バルザークがエリスへと斬撃を飛ばし攻撃するも魔法で防がれてしまう。
そこに攻撃の隙を突いてダイリとラフィネ、トロワの三人が攻撃を仕掛けるといった状況となっていた。
暫しの交戦のあとバルザークが口を開いた。
「おいおい。勇者とはこの程度なのか? 一人相手に複数人で攻撃するとわな」
「……これは戦争。そんなの関係無いに決まっている」
「それもそう――だなっ!」
バルザークがラフィネへと詰め寄り振るう。
「くっ!」
なんとか攻撃を受け止めるも、あまりの攻撃の重さに思わず声を漏らす。
援護しようにも近接では魔法の支援が行えないダイリは、エリスと同様に魔法でラフィネとトロワの強化へと動いた。
「感謝する!」
トロワがダイリへと礼を言いバルザークへと攻撃に移り、ラフィネはトロワが加わったことで多少の余裕ができた。
バルザークの脇腹に一筋の傷が出来た。
傷を与えたことで表情に笑みを浮かべるラフィネ。
「なに一度の傷で嬉しそうにしてやがる?」
バルザークの気配が大きくなった。
詰め寄ったトロワを蹴り飛ばし斬撃を飛ばす。
「ぐはぁっ!!」
斬撃はそのままトロワの胴体へと直撃し鮮血が舞う。
「「「トロワ!」」」
三人が叫ぶ。
だが……
「きゃっ」
ラフィネは蹴り飛ばされ地面を転がった。
「貴様!」
魔法を飛ばすがその悉くを切り裂きバルザークはダイリへと詰め寄り背後を取って切り裂いた。

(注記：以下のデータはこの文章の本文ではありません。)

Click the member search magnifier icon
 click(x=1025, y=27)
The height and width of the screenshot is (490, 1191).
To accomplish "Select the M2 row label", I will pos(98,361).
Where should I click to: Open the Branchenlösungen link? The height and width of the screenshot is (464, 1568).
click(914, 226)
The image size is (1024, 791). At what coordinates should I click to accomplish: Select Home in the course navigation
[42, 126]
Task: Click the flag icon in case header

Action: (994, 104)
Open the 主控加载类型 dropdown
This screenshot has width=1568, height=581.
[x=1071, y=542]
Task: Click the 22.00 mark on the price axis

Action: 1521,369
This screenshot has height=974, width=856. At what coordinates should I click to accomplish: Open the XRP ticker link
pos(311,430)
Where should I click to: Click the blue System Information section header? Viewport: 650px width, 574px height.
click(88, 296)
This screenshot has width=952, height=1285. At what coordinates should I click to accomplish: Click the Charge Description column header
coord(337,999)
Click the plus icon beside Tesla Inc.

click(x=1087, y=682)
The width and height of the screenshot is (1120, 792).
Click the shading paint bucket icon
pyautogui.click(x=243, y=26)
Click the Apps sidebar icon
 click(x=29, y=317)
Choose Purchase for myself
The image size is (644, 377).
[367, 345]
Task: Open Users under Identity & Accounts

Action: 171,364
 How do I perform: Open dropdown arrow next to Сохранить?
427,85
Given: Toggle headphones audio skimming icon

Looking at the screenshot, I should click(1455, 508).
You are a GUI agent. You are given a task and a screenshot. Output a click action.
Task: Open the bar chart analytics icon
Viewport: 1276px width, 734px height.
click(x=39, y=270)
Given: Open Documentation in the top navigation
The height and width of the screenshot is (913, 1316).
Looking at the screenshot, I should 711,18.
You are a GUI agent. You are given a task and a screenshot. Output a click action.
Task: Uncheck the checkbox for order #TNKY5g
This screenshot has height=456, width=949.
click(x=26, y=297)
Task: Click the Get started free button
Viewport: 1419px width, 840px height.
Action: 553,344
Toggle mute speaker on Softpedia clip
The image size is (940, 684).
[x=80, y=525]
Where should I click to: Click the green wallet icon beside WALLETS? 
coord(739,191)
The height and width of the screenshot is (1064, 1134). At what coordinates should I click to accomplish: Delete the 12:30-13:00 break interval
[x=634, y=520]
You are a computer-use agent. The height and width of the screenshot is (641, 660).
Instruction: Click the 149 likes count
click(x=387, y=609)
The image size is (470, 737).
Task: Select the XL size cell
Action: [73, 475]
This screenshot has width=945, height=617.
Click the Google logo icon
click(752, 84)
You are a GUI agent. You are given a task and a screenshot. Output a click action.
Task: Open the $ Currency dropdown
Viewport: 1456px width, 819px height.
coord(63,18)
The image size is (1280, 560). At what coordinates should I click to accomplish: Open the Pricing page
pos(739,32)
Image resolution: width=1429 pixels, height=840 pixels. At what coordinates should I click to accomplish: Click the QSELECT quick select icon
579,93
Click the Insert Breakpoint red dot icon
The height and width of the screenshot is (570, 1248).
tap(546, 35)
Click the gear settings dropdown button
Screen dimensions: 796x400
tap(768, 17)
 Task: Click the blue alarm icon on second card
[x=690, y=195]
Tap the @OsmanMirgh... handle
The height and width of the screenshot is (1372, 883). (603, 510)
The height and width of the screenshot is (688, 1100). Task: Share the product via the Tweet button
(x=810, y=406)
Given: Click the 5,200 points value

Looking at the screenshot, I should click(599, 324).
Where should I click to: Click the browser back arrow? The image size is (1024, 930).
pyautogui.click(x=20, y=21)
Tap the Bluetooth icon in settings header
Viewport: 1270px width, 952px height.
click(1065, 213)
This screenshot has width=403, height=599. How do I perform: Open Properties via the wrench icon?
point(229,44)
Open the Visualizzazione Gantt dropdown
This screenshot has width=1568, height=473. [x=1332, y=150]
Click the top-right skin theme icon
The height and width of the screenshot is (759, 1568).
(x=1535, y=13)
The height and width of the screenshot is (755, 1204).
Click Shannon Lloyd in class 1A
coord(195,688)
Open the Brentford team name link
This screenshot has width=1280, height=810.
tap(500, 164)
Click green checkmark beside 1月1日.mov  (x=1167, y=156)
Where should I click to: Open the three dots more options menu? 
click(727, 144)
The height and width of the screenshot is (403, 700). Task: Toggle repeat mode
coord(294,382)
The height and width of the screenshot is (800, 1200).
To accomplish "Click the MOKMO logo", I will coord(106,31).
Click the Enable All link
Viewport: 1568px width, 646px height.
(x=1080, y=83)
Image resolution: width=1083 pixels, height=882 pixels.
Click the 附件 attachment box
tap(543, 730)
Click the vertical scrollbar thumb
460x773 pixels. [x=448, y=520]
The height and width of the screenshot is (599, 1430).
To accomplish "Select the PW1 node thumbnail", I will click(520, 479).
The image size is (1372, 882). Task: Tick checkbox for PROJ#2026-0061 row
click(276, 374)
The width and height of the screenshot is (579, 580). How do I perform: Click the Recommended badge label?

ダイリは咄嗟に障壁を展開したようだが、魔剣プロクスはいともたやすく斬りいたのだ。
また一人、今度は背中から血を長し倒れるダイリ。
バルザークはエリスへと視線を向けた。
「――
障壁を展開するも、一瞬で詰め寄ったバルザークは魔剣プロクスに魔力を流し光の障壁を破壊する。
「うぐっ! そん、なっ」
魔剣プロクスは障壁を破ってそのままエリスの足に深い傷を与えた。
「そんな障壁で俺の攻撃が止められるものか!」
バルザークはさらに剣を振るいエリスの腹部に大きな切り傷を与えた。
「あがっ」
口から血を吐き出し倒れるエリス。
「エリス!! それにみんな!」
血を流しながら倒れるみんなを見て叫ぶラフィネ。
そしてバルザークをキッと睨みつけ叫んだ。
「――許さい!!」
その瞬間、ラフィネから膨大な光の魔力が噴き上がった。